Project Difficulty
Challenging
Target Audience
Computer Science, Computer Engineering or AI students
Description
This project challenges students to build an intelligent automation tool for porting software packages — for use in domains such as bioinformatic pipelines with Nextflow or statistics with R.
Although most top Bioconda packages now support Linux/Arm, there’s still a significant gap for native macOS on Apple Silicon, where many packages default to emulated x86 environments. Similarly, for the R community, Windows-on-Arm support for community created packages is lacking with many packages unable to build due to issues such as x86-specific code. Given the large number of community packages, applying manual patches is not only time-consuming but also inefficient, as many involve similar, repetitive adjustments—highlighting the need for a scalable, automated solution. The goal is to build a sophisticated system (beyond simple shell scripts) that uses dependency graph analysis, machine learning, to:
- Identify unported packages
- Trace recursive dependency issues
- Recommend or auto-generate build recipes and steps
- Evaluate build success and reattempt intelligently
- Generate pull requests when confident of a fix.
- For complex packages, offer guidance to developers on how to port them—for example, by suggesting tools like SSE2NEON for translating x86 SSE intrinsics.
- Be extensible to work with various packaging systems and languages
🔬 Students will gain practical experience with CI/CD systems, Python packaging with bioconda,
This project is an ideal blend of automation, machine learning, and systems programming — built with real-world impact in mind. The outcome could directly contribute to open source ecosystems and help bring cutting-edge bioinformatics tools to wider hardware audiences.
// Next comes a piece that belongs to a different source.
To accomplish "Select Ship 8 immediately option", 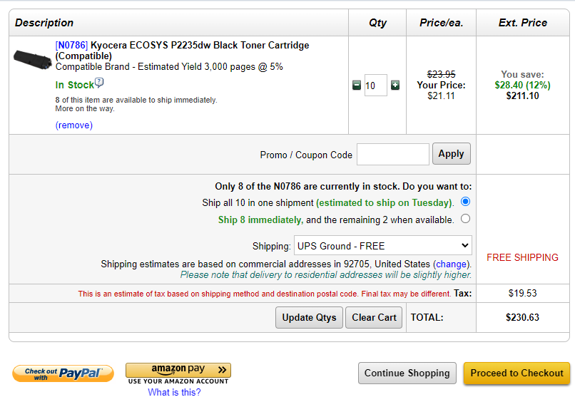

Hardware / Software Requirements
Hardware: Access to Apple Silicon either through the cloud or with Physical hardware Languages: Python, Bash, Nextflow Tooling: nf-core pipelines, Conda, BioConda, Docker/Singularity, Snakemake
Resources
Example Porting Script for Bioconda
Bioconductor Build Reports
Package installation results for CRAN and Bioconductor packages
Arm64 nf-core pipelines NCBI Datasets
Benefits
-
Standout projects could be internally referred for relevant positions at Arm!
-
If your submission is approved, you will receive a recognised badge that you can list on your CV and shared on LinkedIn. A great way to stand out from the crowd!
-
Problem-Solving Experience: Opportunity to debug and optimize bioinformatics software for emerging computing architectures.
-
Industry Relevance: Hands-on experience with Arm-based architectures, applicable to genomics research and cloud computing.